> Exercise aim
Turn all the records below into a numbered list, one item per line, and leave out the blank lines.

%%

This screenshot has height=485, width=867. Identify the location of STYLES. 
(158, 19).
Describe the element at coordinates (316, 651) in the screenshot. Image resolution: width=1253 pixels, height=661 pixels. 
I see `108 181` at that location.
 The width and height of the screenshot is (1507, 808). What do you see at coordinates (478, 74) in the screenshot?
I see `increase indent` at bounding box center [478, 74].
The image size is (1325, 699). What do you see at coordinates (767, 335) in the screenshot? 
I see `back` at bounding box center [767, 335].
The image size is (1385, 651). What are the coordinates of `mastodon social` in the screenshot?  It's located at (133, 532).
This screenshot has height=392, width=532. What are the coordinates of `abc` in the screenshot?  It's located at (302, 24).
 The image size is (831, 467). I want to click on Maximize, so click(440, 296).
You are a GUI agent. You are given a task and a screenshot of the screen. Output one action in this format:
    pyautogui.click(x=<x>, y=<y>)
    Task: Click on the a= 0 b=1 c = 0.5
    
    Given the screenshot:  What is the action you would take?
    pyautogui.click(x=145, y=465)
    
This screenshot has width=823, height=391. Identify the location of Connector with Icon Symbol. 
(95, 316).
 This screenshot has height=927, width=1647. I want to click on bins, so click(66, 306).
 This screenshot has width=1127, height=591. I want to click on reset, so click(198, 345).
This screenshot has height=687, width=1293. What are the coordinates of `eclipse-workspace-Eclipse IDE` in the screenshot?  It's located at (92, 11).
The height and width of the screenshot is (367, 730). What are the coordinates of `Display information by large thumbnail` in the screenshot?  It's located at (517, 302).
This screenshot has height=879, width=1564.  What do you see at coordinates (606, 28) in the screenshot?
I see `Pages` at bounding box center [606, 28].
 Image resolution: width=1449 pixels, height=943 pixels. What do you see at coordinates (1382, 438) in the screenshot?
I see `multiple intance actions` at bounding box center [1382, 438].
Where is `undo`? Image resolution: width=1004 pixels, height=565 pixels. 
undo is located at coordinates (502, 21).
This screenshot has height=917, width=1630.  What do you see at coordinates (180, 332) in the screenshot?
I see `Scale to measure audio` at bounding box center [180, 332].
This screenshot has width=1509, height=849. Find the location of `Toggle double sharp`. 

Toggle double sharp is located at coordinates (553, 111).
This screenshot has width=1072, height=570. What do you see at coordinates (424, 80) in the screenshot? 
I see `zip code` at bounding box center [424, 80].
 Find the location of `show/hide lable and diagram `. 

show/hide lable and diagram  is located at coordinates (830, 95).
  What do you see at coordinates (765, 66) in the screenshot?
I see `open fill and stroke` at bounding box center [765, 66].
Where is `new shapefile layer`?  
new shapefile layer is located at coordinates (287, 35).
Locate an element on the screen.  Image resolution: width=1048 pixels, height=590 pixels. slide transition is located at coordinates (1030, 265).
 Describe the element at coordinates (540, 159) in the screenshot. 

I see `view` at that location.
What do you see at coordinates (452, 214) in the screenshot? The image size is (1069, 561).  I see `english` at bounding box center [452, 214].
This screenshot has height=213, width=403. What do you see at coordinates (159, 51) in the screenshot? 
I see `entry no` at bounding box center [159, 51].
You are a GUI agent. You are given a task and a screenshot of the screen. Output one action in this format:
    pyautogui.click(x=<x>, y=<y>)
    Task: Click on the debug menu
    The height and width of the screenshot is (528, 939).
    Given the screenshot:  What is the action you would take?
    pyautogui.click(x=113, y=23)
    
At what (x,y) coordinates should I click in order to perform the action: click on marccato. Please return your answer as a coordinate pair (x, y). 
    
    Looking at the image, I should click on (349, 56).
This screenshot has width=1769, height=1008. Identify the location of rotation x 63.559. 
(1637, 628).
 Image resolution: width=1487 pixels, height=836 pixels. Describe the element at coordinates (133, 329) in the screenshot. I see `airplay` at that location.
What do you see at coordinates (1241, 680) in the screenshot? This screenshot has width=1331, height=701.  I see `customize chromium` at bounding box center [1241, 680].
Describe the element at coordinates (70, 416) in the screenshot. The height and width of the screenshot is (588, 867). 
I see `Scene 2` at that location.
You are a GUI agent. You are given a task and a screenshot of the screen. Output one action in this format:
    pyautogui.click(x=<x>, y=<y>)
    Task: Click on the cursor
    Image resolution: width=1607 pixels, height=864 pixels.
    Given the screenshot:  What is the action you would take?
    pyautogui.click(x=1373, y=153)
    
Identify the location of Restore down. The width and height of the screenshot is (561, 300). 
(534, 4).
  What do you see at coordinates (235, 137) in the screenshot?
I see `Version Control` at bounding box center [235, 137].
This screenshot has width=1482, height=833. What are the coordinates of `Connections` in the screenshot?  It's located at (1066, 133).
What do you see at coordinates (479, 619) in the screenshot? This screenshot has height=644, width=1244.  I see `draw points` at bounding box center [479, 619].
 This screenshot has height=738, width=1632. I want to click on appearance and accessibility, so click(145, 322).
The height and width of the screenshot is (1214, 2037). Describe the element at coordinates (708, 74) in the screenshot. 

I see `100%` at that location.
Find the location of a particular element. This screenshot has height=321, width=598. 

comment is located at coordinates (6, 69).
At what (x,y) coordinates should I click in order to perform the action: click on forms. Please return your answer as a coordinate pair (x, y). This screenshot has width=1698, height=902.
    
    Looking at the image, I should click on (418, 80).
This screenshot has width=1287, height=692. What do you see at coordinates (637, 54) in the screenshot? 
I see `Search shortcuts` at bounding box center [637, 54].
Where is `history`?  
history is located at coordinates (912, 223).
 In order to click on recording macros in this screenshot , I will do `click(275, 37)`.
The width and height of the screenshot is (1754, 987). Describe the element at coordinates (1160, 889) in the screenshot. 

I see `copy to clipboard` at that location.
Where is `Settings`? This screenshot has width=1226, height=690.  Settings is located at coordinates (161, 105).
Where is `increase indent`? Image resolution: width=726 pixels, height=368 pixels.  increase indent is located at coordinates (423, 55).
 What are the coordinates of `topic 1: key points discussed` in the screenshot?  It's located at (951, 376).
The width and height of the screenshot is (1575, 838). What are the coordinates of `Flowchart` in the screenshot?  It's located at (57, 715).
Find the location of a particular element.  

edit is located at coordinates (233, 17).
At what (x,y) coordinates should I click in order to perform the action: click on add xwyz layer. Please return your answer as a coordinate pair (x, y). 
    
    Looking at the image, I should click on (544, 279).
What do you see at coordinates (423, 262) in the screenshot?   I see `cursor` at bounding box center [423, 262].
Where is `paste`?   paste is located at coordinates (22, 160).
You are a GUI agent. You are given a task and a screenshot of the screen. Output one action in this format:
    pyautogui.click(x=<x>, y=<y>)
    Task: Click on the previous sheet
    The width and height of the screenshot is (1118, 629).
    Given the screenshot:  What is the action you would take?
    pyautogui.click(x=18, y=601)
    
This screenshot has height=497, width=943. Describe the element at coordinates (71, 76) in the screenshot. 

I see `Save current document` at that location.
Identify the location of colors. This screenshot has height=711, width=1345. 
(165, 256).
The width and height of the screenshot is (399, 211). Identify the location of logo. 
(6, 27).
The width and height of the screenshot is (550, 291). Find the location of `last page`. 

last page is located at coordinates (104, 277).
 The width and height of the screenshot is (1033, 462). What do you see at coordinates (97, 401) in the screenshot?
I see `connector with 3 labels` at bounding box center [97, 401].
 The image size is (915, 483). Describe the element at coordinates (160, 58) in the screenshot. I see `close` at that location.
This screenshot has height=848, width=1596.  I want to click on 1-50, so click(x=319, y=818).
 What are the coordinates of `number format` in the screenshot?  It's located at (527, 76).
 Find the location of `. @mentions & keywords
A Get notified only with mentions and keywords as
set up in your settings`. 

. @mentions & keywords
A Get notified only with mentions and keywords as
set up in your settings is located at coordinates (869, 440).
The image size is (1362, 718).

%%

> Reply to the exercise
1. This screenshot has height=485, width=867. Identify the location of STYLES. 
2. (158, 19).
3. Describe the element at coordinates (316, 651) in the screenshot. Image resolution: width=1253 pixels, height=661 pixels. 
4. I see `108 181` at that location.
5.  The width and height of the screenshot is (1507, 808). What do you see at coordinates (478, 74) in the screenshot?
6. I see `increase indent` at bounding box center [478, 74].
7. The image size is (1325, 699). What do you see at coordinates (767, 335) in the screenshot? 
8. I see `back` at bounding box center [767, 335].
9. The image size is (1385, 651). What are the coordinates of `mastodon social` in the screenshot?  It's located at (133, 532).
10. This screenshot has height=392, width=532. What are the coordinates of `abc` in the screenshot?  It's located at (302, 24).
11.  The image size is (831, 467). I want to click on Maximize, so click(440, 296).
12. You are a GUI agent. You are given a task and a screenshot of the screen. Output one action in this format:
13.     pyautogui.click(x=<x>, y=<y>)
14.     Task: Click on the a= 0 b=1 c = 0.5
15.     Given the screenshot:  What is the action you would take?
16.     pyautogui.click(x=145, y=465)
17. This screenshot has width=823, height=391. Identify the location of Connector with Icon Symbol. 
18. (95, 316).
19.  This screenshot has height=927, width=1647. I want to click on bins, so click(66, 306).
20.  This screenshot has width=1127, height=591. I want to click on reset, so click(198, 345).
21. This screenshot has height=687, width=1293. What are the coordinates of `eclipse-workspace-Eclipse IDE` in the screenshot?  It's located at (92, 11).
22. The height and width of the screenshot is (367, 730). What are the coordinates of `Display information by large thumbnail` in the screenshot?  It's located at (517, 302).
23. This screenshot has height=879, width=1564.  What do you see at coordinates (606, 28) in the screenshot?
24. I see `Pages` at bounding box center [606, 28].
25.  Image resolution: width=1449 pixels, height=943 pixels. What do you see at coordinates (1382, 438) in the screenshot?
26. I see `multiple intance actions` at bounding box center [1382, 438].
27. Where is `undo`? Image resolution: width=1004 pixels, height=565 pixels. 
28. undo is located at coordinates (502, 21).
29. This screenshot has height=917, width=1630.  What do you see at coordinates (180, 332) in the screenshot?
30. I see `Scale to measure audio` at bounding box center [180, 332].
31. This screenshot has width=1509, height=849. Find the location of `Toggle double sharp`. 
32. Toggle double sharp is located at coordinates (553, 111).
33. This screenshot has width=1072, height=570. What do you see at coordinates (424, 80) in the screenshot? 
34. I see `zip code` at bounding box center [424, 80].
35.  Find the location of `show/hide lable and diagram `. 
36. show/hide lable and diagram  is located at coordinates (830, 95).
37.   What do you see at coordinates (765, 66) in the screenshot?
38. I see `open fill and stroke` at bounding box center [765, 66].
39. Where is `new shapefile layer`?  
40. new shapefile layer is located at coordinates (287, 35).
41. Locate an element on the screen.  Image resolution: width=1048 pixels, height=590 pixels. slide transition is located at coordinates (1030, 265).
42.  Describe the element at coordinates (540, 159) in the screenshot. 
43. I see `view` at that location.
44. What do you see at coordinates (452, 214) in the screenshot? The image size is (1069, 561).  I see `english` at bounding box center [452, 214].
45. This screenshot has height=213, width=403. What do you see at coordinates (159, 51) in the screenshot? 
46. I see `entry no` at bounding box center [159, 51].
47. You are a GUI agent. You are given a task and a screenshot of the screen. Output one action in this format:
48.     pyautogui.click(x=<x>, y=<y>)
49.     Task: Click on the debug menu
50.     The height and width of the screenshot is (528, 939).
51.     Given the screenshot:  What is the action you would take?
52.     pyautogui.click(x=113, y=23)
53. At what (x,y) coordinates should I click in order to perform the action: click on marccato. Please return your answer as a coordinate pair (x, y). 
54.     Looking at the image, I should click on (349, 56).
55. This screenshot has width=1769, height=1008. Identify the location of rotation x 63.559. 
56. (1637, 628).
57.  Image resolution: width=1487 pixels, height=836 pixels. Describe the element at coordinates (133, 329) in the screenshot. I see `airplay` at that location.
58. What do you see at coordinates (1241, 680) in the screenshot? This screenshot has width=1331, height=701.  I see `customize chromium` at bounding box center [1241, 680].
59. Describe the element at coordinates (70, 416) in the screenshot. The height and width of the screenshot is (588, 867). 
60. I see `Scene 2` at that location.
61. You are a GUI agent. You are given a task and a screenshot of the screen. Output one action in this format:
62.     pyautogui.click(x=<x>, y=<y>)
63.     Task: Click on the cursor
64.     Image resolution: width=1607 pixels, height=864 pixels.
65.     Given the screenshot:  What is the action you would take?
66.     pyautogui.click(x=1373, y=153)
67. Identify the location of Restore down. The width and height of the screenshot is (561, 300). 
68. (534, 4).
69.   What do you see at coordinates (235, 137) in the screenshot?
70. I see `Version Control` at bounding box center [235, 137].
71. This screenshot has width=1482, height=833. What are the coordinates of `Connections` in the screenshot?  It's located at (1066, 133).
72. What do you see at coordinates (479, 619) in the screenshot? This screenshot has height=644, width=1244.  I see `draw points` at bounding box center [479, 619].
73.  This screenshot has height=738, width=1632. I want to click on appearance and accessibility, so click(145, 322).
74. The height and width of the screenshot is (1214, 2037). Describe the element at coordinates (708, 74) in the screenshot. 
75. I see `100%` at that location.
76. Find the location of a particular element. This screenshot has height=321, width=598. 
77. comment is located at coordinates (6, 69).
78. At what (x,y) coordinates should I click in order to perform the action: click on forms. Please return your answer as a coordinate pair (x, y). This screenshot has width=1698, height=902.
79.     Looking at the image, I should click on (418, 80).
80. This screenshot has width=1287, height=692. What do you see at coordinates (637, 54) in the screenshot? 
81. I see `Search shortcuts` at bounding box center [637, 54].
82. Where is `history`?  
83. history is located at coordinates (912, 223).
84.  In order to click on recording macros in this screenshot , I will do `click(275, 37)`.
85. The width and height of the screenshot is (1754, 987). Describe the element at coordinates (1160, 889) in the screenshot. 
86. I see `copy to clipboard` at that location.
87. Where is `Settings`? This screenshot has width=1226, height=690.  Settings is located at coordinates (161, 105).
88. Where is `increase indent`? Image resolution: width=726 pixels, height=368 pixels.  increase indent is located at coordinates (423, 55).
89.  What are the coordinates of `topic 1: key points discussed` in the screenshot?  It's located at (951, 376).
90. The width and height of the screenshot is (1575, 838). What are the coordinates of `Flowchart` in the screenshot?  It's located at (57, 715).
91. Find the location of a particular element.  
92. edit is located at coordinates (233, 17).
93. At what (x,y) coordinates should I click in order to perform the action: click on add xwyz layer. Please return your answer as a coordinate pair (x, y). 
94.     Looking at the image, I should click on (544, 279).
95. What do you see at coordinates (423, 262) in the screenshot?   I see `cursor` at bounding box center [423, 262].
96. Where is `paste`?   paste is located at coordinates (22, 160).
97. You are a GUI agent. You are given a task and a screenshot of the screen. Output one action in this format:
98.     pyautogui.click(x=<x>, y=<y>)
99.     Task: Click on the previous sheet
100.     The width and height of the screenshot is (1118, 629).
101.     Given the screenshot:  What is the action you would take?
102.     pyautogui.click(x=18, y=601)
103. This screenshot has height=497, width=943. Describe the element at coordinates (71, 76) in the screenshot. 
104. I see `Save current document` at that location.
105. Identify the location of colors. This screenshot has height=711, width=1345. 
106. (165, 256).
107. The width and height of the screenshot is (399, 211). Identify the location of logo. 
108. (6, 27).
109. The width and height of the screenshot is (550, 291). Find the location of `last page`. 
110. last page is located at coordinates (104, 277).
111.  The width and height of the screenshot is (1033, 462). What do you see at coordinates (97, 401) in the screenshot?
112. I see `connector with 3 labels` at bounding box center [97, 401].
113.  The image size is (915, 483). Describe the element at coordinates (160, 58) in the screenshot. I see `close` at that location.
114. This screenshot has height=848, width=1596.  I want to click on 1-50, so click(x=319, y=818).
115.  What are the coordinates of `number format` in the screenshot?  It's located at (527, 76).
116.  Find the location of `. @mentions & keywords
117. A Get notified only with mentions and keywords as
118. set up in your settings`. 
119. . @mentions & keywords
120. A Get notified only with mentions and keywords as
121. set up in your settings is located at coordinates (869, 440).
122. The image size is (1362, 718).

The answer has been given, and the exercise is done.